Reuters reported that Iraq signed final USD 17 billion deal with Royal Dutch Shell and Mitsubishi to capture flared gas at southern oilfields a project that should boost production of badly needed electricity.
Officials said that the 25 year project, one of the largest Iraq has signed with foreign energy firms is meant to help harness more than 700 million cubic feet per day of gas being burned off at southern fields and will ultimately handle 2 billion cubic feet per day.
Mr Abdul Karim Luaibi oil minister of Iraq said that this day represents a historic change in the Iraqi oil industry the best utilization of associated gas to meet the increasing needs for gas in Iraq.
OPEC member Iraq has signed a series of deals with foreign oil companies to modernize its energy industry after years of war and economic sanctions. Its official goal to raise production capacity to 12 million barrel per day by 2017 would vault it into the top echelon of global producers although officials say 8 million barrel per day capacity is more realistic.

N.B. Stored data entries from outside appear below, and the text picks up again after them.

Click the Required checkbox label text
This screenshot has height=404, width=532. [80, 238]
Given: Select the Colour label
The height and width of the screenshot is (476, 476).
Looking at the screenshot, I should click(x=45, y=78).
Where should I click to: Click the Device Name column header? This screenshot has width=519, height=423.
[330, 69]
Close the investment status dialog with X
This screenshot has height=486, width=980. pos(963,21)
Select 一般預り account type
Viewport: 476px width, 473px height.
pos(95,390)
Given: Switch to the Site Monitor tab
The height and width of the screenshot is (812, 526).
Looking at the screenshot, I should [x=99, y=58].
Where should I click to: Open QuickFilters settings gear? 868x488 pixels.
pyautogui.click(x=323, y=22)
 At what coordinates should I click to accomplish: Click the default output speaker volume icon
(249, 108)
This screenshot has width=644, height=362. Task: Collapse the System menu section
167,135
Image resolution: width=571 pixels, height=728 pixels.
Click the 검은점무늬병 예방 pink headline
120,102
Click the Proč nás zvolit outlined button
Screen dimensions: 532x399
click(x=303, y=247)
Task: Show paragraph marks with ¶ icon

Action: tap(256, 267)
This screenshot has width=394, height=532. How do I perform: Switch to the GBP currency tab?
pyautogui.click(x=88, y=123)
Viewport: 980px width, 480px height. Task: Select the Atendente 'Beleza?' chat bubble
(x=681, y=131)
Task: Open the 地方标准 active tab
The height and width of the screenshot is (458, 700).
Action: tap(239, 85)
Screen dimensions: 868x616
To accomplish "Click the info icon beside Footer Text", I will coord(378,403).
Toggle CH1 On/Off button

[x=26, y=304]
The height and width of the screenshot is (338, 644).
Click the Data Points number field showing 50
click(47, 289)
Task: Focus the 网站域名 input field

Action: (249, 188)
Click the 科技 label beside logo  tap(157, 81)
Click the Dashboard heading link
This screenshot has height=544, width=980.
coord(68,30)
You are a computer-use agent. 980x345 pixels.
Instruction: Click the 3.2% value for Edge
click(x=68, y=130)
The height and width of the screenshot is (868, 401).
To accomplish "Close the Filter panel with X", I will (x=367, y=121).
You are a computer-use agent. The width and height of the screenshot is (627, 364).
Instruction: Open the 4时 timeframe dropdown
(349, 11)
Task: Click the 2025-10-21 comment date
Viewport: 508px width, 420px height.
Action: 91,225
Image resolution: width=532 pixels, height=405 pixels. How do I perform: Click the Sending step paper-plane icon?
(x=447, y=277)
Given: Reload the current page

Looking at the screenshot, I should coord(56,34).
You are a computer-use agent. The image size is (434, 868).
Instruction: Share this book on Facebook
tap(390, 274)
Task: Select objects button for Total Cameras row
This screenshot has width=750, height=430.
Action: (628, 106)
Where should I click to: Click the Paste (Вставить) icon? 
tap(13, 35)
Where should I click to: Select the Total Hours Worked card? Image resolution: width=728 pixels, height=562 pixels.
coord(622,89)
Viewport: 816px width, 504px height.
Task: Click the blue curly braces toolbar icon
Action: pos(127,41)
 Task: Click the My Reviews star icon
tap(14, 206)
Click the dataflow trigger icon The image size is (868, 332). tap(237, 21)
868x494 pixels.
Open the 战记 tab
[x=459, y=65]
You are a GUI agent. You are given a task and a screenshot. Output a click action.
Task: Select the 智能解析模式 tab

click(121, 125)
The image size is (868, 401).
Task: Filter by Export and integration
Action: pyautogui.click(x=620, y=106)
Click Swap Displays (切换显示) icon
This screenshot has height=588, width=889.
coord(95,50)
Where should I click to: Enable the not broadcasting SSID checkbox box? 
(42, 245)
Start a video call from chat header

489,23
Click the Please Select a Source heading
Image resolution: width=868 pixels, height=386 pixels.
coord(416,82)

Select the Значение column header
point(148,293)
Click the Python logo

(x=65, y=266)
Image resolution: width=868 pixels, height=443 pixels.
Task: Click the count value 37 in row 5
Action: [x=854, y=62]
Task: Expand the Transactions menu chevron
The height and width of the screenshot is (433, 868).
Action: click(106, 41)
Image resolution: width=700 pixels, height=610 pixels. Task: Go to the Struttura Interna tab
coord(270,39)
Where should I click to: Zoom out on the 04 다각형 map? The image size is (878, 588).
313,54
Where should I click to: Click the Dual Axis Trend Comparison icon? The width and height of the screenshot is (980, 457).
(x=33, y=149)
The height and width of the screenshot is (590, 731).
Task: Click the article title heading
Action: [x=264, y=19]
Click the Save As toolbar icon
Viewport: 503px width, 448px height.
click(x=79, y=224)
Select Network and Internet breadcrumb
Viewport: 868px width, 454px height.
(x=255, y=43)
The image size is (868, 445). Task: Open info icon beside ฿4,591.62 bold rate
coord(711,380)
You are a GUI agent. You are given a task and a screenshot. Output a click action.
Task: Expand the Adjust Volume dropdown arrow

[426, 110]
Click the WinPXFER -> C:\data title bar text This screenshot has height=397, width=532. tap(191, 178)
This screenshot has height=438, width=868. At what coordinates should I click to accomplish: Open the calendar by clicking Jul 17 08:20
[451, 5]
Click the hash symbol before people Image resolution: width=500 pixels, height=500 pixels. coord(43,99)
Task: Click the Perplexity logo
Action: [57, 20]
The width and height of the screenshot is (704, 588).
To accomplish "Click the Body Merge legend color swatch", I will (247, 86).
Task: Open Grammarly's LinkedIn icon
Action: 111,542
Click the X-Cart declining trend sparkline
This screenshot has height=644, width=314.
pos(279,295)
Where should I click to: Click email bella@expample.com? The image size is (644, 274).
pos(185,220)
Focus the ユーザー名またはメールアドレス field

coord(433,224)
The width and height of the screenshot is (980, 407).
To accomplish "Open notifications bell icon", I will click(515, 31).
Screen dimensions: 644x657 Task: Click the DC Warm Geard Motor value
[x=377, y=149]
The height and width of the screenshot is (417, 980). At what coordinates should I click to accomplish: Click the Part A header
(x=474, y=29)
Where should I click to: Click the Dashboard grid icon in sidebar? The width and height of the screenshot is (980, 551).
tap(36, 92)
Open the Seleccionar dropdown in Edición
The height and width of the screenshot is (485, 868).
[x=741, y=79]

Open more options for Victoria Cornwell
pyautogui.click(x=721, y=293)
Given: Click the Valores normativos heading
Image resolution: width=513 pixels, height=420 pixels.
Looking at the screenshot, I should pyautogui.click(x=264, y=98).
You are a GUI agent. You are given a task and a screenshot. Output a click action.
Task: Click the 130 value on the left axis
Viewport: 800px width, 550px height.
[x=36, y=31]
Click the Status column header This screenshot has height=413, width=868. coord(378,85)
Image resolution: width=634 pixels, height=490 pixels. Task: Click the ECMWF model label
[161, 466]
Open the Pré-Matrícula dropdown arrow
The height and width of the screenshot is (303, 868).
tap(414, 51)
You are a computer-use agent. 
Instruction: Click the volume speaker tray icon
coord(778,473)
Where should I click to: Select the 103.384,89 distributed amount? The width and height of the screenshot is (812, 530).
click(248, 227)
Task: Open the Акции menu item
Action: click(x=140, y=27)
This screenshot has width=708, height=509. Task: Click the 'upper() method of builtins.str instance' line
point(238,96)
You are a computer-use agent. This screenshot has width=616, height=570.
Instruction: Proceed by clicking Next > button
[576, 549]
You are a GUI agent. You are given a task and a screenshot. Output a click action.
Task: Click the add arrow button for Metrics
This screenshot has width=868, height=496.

Increased crude production is expected to bring huge increases in associated gas output and Iraq may soon produce more gas than it can use, opening up the possibility of gas exports. The Shell deal will involve the creation of the Basra Gas Company joint venture in which the government will hold 51% Shell 44% and Mitsubishi 5%.
Mr Ahmed al Shamma deputy oil minister said that the project aims to capture gas at Iraq's workhorse field Rumaila as well as Zubair and West Qurna. Intermittent electricity is one of Iraqis major complaints against their government. Power supply is about half of demand. The goal of 2 billion cubic feet per day capacity is linked to peak production at the southern fields which is expected by 2017.
Existing facilities are currently handling 370 million cubic feet of gas per day from seven southern fields. We expect within a year to complete all the preparation to process 1 billion cubic feet. The other 1 billion cubic feet will depend on the increasing production from the three oil fields.
Mr Shamma said that the project may include the construction of an LNG export facility with a maximum capacity of 600 million cubic feet per day. Exports are possible once Iraq's domestic needs are met. The project needs investment of USD 17.2 billion including USD 12.8 billion to rehabilitate existing facilities and build new ones and USD 4.4 billion for the LNG export unit.
The Shell Mitsubishi partnership expects an internal rate of return on the project of 15% on an initial investment of USD 6.98 billion while SGC plans to put in USD 3.7 billion of public funds initially and fund the rest through gas sales.